El abogado Gabriel Pavón presentó recursos ante la Justicia riojana argumentando que su defendida, Anaí Gómez, ya no se encontraba en el hospital al momento del fallecimiento del bebé. Sostiene que la acusación por homicidio culposo carece de sustento fáctico.
Tras acceder al expediente de 420 fojas y analizar la historia clínica del pequeño Simón, la defensa de la licenciada en obstetricia Anaí Gómez realizó una presentación clave ante el juzgado de la doctora Gisella Flamini.
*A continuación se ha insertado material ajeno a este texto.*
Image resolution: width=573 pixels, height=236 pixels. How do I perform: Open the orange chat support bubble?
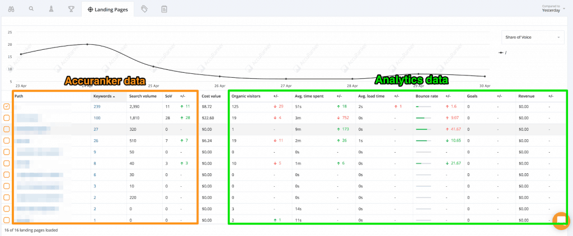click(560, 221)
El letrado Gabriel Pavón solicitó la nulidad del decreto de apertura de la causa, cuestionando duramente la acusación de homicidio culposo que pesa sobre su asistida.
El hecho investigado ocurrió el pasado 8 de febrero, cuando el nacimiento del bebé terminó en tragedia debido a una asfixia neonatal. Según la justicia, tanto Gómez como el licenciado Paz dirigieron el proceso de parto; sin embargo, la defensa asegura que la participación de la profesional terminó horas antes del desenlace fatal.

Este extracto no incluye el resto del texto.